# How do I cut a finger relief on a cutting Board?



## MT_Stringer (Jul 21, 2009)

I am making a maple/walnut cutting board that will be approx 12×24 x 1 5/8 inches thick (long grain glued up). How do I go about cutting a relief on the bottom side on the two long ends for the fingers to pick the board up?

I do have a 1/2 inch cove bit for my router, just haven't had to use it yet.

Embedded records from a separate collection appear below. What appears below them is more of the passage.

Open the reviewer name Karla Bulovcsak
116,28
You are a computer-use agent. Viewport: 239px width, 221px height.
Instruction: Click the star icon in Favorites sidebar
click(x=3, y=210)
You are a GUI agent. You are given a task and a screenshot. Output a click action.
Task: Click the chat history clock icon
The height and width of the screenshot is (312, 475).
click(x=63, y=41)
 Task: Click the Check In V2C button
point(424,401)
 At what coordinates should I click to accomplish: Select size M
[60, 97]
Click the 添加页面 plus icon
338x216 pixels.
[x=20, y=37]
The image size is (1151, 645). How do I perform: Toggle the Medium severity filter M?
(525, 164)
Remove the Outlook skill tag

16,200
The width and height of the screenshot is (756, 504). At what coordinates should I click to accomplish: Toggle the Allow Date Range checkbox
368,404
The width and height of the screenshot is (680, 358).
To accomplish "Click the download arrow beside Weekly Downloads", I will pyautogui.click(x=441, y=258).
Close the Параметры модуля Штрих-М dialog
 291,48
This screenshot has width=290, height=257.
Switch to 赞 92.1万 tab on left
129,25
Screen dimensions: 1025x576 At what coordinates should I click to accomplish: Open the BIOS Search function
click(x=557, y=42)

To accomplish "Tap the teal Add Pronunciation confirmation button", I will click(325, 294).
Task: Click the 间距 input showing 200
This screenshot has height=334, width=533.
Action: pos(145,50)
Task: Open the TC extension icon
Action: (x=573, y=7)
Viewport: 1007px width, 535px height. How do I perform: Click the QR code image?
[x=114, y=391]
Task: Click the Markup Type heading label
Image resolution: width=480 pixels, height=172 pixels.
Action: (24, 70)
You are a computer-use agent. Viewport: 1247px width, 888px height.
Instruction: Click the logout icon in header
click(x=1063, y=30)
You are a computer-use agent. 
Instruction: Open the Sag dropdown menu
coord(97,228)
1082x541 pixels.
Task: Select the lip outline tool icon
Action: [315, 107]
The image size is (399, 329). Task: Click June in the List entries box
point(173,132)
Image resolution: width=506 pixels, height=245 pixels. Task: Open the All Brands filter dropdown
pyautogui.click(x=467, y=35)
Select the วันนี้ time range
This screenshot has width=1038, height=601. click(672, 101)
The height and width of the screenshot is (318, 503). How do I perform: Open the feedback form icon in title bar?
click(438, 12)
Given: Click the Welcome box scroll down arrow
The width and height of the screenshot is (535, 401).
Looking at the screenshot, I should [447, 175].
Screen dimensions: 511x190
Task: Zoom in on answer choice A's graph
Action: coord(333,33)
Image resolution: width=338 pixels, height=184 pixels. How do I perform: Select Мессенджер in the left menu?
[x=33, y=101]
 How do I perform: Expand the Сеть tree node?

I have the maple ripped but still have to rip some walnut. Below is the mock up. Trying to figure out how wide to make the walnut strips.

Thanks in advance.
Mike


----------



## wormil (Nov 19, 2011)

If using a router table just use stop blocks on either side and router out the finger holds. That Wood Whisperer guy has a pretty good youtube video showing several methods.


----------



## MT_Stringer (Jul 21, 2009)

Thanks Rick. I will check out his video.


----------



## waho6o9 (May 6, 2011)

Make a jig, a rectangular C if you will, clamp it, route away, done.


----------



## PRGDesigns (Jan 25, 2012)

FYI - or









you might think about making it the handles the same relative diameter size as your ROS so you can sand it after you cut it.


----------



## jap (Oct 10, 2012)

Check out how this guy, he does it on a router table.
http://www.finewoodworking.com/how-to/video/the-coolest-cutting-board-ever.aspx?utm_source=email&utm_medium=eletter&utm_content=fw_eletter&utm_campaign=fine-woodworking-eletter


----------



## BinghamtonEd (Nov 30, 2011)

Don't know if its an option, but when I was making a bunch of boards at once for gifts, I just ran them all over the TS, putting a bevel on theunderside of each side. Drilled 4 holes on the bottom and epoxied in little soft feet. Easy to pick up and doesn't slide on the counter.
If you want to use both sides of the board, you can make plunge cuts at the router table, using stop blocks, to position the recess in the side of the board, instead of on a face.


----------



## MT_Stringer (Jul 21, 2009)

Thanks for the advice and suggestions. The board will be dropped in a recess in a custom built table someone else is building. Still thinking about it. No hurry. I plan to contact the customer to see if I need to do something else like cut a relief on the end so his hand can reach under the board.


----------



## BinghamtonEd (Nov 30, 2011)

Would it be possible for the recess in the table to have a single hole drilled on one end of the recess? The owner could remove the board by reaching under the table and pushing up on the end (if the size of the table makes this sensible). That way, you wouldn't have to worry about this, and the owner would get a seamless appearance when the board is in the recess.


----------



## MT_Stringer (Jul 21, 2009)

Good idea, Ed. i will find out.

Update. It appears the board will be recessed on three sides so it can slide out towards the cook. He asked for a groove on the top so he will have something to grab on to.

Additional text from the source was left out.